Key Experimental Results¶
Cross-Range Generalization (KITTI, Train on @10m)¶
| Method | @10m RR | @20m RR | @30m RR | @40m RR | mRR |
|---|---|---|---|---|---|
| CoFiNet | 99.8 | 82.9 | 14.6 | 1.4 | 49.7 |
| GeoTrans | 99.8 | 7.5 | 3.2 | 2.2 | 28.2 |
| BUFFER | 99.8 | 98.6 | 93.5 | 61.2 | 88.3 |
| PARE | 99.8 | 1.8 | 0.0 | 0.0 | 25.4 |
| UGP | 99.8 | 99.3 | 96.8 | 82.0 | 94.5 |
Cross-Range Generalization (nuScenes, Train on @10m)¶
| Method | @10m RR | @40m RR | mRR |
|---|---|---|---|
| BUFFER | — | — | — |
| UGP | — | 72.3 | 91.4 |
Key Findings¶
- Huge Advantage in Cross-Range Generalization: On KITTI@40m, UGP achieves 82.0% RR, outperforming BUFFER by 20.8 percentage points (+34%) and CoFiNet by 80.6 percentage points. The mRR of 94.5% establishes a new SOTA.
- Direct Evidence of Eliminating Cross-Attention: The mRR of GeoTrans w/o C (without cross-attention) improves from 28.2% to 87.7%, and CoFiNet w/o C improves from 49.7% to 58.8%. Simply removing cross-attention boosts generalization significantly.
- Cross-Dataset Generalization: The average RR from nuScenes to KITTI reaches 90.9%, outperforming BUFFER by 6.2 percentage points.
- Effectiveness of BEV Features: Compared to pure point cloud methods, the semantic information provided by BEV fusion further reduces scene ambiguity.
Highlights & Insights¶
- Counter-intuitive but Effective: "Removing cross-attention" seemingly deprives the network of cross-frame information interaction capabilities, yet practically unlocks vast generalization potential. This reveals that the heavily relied-upon cross-attention in Transformer-based point cloud registration is indeed a generalization bottleneck.
- In-depth Problem Analysis: The root cause of cross-attention failure is uncovered from the perspective of LiDAR density distribution, which is theoretically sound and well-reasoned.

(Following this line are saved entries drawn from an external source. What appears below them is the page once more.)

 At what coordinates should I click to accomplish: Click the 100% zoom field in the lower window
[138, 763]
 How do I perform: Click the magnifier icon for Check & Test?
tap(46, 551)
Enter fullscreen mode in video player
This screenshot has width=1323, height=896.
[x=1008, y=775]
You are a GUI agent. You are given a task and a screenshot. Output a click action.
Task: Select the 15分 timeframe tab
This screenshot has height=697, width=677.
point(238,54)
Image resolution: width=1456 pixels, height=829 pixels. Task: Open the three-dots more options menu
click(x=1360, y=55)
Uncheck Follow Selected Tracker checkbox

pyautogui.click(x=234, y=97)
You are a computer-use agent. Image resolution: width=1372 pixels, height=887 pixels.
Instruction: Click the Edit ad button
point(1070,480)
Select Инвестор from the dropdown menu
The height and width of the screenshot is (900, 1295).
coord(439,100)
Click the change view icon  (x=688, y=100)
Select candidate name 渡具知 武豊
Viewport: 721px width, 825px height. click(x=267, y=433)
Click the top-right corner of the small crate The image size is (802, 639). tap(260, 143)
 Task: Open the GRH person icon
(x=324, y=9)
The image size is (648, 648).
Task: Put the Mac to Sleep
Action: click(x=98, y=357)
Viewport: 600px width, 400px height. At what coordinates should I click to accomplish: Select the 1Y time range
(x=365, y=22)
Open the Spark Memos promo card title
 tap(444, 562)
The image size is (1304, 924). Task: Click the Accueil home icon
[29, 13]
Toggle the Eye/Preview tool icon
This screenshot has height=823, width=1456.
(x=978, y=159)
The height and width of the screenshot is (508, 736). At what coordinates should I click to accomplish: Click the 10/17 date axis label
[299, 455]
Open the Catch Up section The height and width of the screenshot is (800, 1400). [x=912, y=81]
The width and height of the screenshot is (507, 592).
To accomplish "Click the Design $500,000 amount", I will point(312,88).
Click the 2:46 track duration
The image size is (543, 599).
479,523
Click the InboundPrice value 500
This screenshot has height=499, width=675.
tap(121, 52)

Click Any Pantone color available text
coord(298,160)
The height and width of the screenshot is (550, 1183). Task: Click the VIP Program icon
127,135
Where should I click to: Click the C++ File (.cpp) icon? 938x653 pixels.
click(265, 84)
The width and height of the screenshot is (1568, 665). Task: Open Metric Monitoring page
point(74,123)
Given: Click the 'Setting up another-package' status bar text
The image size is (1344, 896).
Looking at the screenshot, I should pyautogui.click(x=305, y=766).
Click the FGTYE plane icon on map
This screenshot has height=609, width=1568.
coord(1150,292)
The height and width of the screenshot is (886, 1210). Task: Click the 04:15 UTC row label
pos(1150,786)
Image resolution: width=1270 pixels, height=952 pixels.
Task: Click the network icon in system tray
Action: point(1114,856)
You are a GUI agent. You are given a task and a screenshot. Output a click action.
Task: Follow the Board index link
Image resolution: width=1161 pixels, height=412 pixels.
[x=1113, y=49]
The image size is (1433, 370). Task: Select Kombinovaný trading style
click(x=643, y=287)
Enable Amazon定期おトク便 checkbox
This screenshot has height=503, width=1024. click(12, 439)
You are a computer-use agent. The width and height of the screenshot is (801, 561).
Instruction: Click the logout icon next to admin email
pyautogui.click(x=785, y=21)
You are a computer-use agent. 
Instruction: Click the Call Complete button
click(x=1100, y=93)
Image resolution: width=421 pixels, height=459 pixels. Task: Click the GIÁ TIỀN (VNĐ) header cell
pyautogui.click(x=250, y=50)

- Simple yet Effective: The core innovation lies in a "subtraction design" (removing cross-attention), complemented by progressive self-attention and BEV fusion, without introducing complex new modules.
Limitations & Future Work¶
- Loss of Information without Cross-Attention: In same-range registration scenarios with consistent density and high overlap rates, UGP might perform slightly worse than methods with cross-attention.
- BEV Projection Assumption: The assumption of an approximately flat ground may lead to distortions in BEV projections for complex terrains (e.g., mountainous roads).
- Unexplored Dynamic Objects: The impact of moving objects in the scene on registration is not discussed.
- Future directions include adaptively deciding whether to use cross-attention and extending the work to multi-LiDAR sensor fusion.
Related Work & Insights¶
- GeoTransformer: A registration method introducing cross-attention embedded with geometric structures; UGP demonstrates that its cross-attention acts as a bottleneck for generalization.
- BUFFER: A method using patch-wise feature extraction, which is robust to noise and occlusion but still lacks sufficient generalization.
- Insights: In tasks dependent on cross-instance interaction, eliminating cross-interaction could be a general strategy to enhance generalization.
Rating¶
⭐⭐⭐⭐ — Deep core insights (cross-attention limiting generalization), impressive experimental results (mRR 94.5%), and comprehensive analysis. The simplicity of the "subtraction design" reflects a profound understanding of the core problem. Direct significance for autonomous driving safety.